In the midst of these horrifying twists and turns, my amazing husband Glen in all his calm wisdom had a brilliant idea. “If there is nothing we can do, why don’t we become the experts in ‘nothing we can do’?” And suddenly the rollercoaster began to lose just a tiny bit of speed. Glen and I scoured the internet, traveled the country and called countless folks. Some people were no help and some unlocked small pieces of the puzzle, one at a time. As it turned out, there WERE things to do – LOTS of things to do. Suddenly we emerged from the dark tunnel and we became less frightened.
We started first with traditional therapies – applied behavioral analysis, speech and occupational therapy. Jeff worked more hours a week at the age of 5 than most adults I know. Watching him work so hard inspired me to work by his side, looking for more answers.
Next we tackled his medical issues, which we slowly controlled through changes to his diet. As he started to feel better, he began to sleep through the night once more. His acquisition skills started to pick up. Soon the roller coaster started slowing down.
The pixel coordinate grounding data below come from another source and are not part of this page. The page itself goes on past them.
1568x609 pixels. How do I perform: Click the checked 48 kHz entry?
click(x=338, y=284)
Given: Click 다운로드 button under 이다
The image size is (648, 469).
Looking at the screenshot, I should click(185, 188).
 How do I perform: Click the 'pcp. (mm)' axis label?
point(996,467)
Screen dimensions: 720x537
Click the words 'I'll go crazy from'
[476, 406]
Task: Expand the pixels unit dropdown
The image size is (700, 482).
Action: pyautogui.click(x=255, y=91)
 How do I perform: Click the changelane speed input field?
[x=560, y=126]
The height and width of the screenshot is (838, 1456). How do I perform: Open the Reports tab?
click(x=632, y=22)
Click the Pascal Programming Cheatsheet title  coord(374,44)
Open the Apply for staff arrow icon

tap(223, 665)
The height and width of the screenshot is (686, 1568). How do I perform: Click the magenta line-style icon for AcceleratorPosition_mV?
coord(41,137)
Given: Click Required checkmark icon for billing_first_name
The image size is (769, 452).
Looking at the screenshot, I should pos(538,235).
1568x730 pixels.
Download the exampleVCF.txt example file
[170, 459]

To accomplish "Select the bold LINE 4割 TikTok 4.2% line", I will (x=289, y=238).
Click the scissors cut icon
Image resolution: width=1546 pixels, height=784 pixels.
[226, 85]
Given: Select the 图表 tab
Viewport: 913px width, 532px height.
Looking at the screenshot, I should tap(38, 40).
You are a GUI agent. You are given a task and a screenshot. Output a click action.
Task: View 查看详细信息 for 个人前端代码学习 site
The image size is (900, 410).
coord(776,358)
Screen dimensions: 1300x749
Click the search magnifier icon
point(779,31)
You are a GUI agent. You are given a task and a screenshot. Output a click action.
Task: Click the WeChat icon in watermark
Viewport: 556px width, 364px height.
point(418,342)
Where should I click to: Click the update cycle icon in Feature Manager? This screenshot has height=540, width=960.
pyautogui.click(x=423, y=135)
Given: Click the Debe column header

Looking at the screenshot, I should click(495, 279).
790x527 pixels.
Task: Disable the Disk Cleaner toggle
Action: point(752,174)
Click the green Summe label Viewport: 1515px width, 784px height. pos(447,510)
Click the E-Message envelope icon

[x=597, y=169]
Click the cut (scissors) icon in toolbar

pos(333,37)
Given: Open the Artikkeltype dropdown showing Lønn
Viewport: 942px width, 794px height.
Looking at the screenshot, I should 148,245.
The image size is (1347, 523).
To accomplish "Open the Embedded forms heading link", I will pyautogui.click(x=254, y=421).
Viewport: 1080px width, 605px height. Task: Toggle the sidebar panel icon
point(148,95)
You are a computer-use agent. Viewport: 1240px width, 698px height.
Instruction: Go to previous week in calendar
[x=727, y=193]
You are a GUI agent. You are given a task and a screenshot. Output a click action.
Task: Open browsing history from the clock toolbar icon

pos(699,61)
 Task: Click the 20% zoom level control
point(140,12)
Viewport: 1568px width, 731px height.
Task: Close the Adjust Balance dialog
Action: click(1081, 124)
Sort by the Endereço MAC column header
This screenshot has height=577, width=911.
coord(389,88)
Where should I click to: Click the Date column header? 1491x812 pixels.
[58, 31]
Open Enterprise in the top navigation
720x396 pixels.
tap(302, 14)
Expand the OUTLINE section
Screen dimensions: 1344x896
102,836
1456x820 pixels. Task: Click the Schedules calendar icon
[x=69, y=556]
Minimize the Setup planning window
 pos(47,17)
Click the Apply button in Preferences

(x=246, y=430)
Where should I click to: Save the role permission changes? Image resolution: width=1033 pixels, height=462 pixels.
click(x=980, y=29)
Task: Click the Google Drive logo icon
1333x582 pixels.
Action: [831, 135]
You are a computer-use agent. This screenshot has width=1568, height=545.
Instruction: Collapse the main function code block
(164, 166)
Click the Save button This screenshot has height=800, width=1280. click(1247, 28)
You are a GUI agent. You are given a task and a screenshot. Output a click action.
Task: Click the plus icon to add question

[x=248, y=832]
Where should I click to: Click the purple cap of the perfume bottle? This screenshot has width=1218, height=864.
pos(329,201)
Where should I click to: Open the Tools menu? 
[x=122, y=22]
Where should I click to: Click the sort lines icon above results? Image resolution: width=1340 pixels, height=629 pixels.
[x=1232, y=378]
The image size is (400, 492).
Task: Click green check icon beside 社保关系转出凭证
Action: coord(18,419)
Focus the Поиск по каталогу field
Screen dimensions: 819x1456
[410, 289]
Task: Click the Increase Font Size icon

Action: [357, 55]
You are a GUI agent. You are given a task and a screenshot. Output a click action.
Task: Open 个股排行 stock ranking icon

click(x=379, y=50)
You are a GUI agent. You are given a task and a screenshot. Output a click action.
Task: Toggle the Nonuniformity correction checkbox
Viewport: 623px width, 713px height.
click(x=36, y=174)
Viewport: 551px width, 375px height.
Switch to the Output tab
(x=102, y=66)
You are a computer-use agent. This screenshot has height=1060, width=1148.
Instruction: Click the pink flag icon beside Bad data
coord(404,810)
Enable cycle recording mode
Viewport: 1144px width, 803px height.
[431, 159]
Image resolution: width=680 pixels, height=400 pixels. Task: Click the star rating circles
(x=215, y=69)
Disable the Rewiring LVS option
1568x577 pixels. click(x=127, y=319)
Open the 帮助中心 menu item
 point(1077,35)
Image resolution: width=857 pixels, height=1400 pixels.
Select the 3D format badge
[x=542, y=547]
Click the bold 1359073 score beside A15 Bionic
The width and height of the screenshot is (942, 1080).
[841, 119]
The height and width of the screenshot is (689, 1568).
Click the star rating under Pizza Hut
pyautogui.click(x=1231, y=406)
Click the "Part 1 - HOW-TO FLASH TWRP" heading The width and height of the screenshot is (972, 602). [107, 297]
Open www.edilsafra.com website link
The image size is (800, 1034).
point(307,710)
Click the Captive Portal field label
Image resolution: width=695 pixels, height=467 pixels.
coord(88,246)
With all of the small victories there were also steps backwards, which often seemed more frightening than the original dark, scary roller coaster ride. When Jeff lost ground, a dark cloud covered our world. During these times I was comforted by a wise friend, who told me “If he had the skills once, he will get them back.” Soon we saw the steps backwards turn into large leaps forward.
It’s all about keeping my eyes on the prize. While the parenting roller coaster is hard for everyone, autism throws some wicked curves on the track. But hanging on- especially for that precious child I am raising -is worth the effort and the fear. There are dips on the track when my motivation fails and the fear overwhelms. But then I throttle back, find some courage and wait for the day when Jeff learns something new, smiles at me, throws a big hug around my neck, makes a new friend, or asks his dad when he can start dating girls. And I remember what a huge accomplishment it is that he can do ALL of these things, when there was a time we were told he would do none of them. Ever.
And the roller coaster becomes fun again.
Shoot – anyone can ride a merry-go-round.
couldnt have come at a better time ! thank you !
kelley
Lisa, you are my rock. You are my idol. you give me hope and strength to push forward. Your blogs always make my day when I need it most. You truly are an angel in disguise. God bless you for with out you there would be a lot of scared and lost mothers stuck on the merry go round. Thank you and hugs now back to boarding my roller coster and pushing forward. Diana
Thank you again for these wonderful words. I get more excited about reading new entries on this blog than I did with Seventeen as a kid.
Diana and Kelley others: it gets better. Hugs – Lisa
Thank you for writing this! You give us all hope, and strength that sometimes we wonder if we have it in there still. My son is progressing again, but a few months ago he lost all the 10 words he had, well, you know where I am going. Thank God and the dr’s and people like you and I who work so hard to figure “it” out and “fix” it. This time his problem was yeast, got rid of the yeast, words are coming back! He will be5 in November. Please keep writing, you help us all so much. This was a story I needed to hear right now, to remind me, I am not alone, and it will get better again!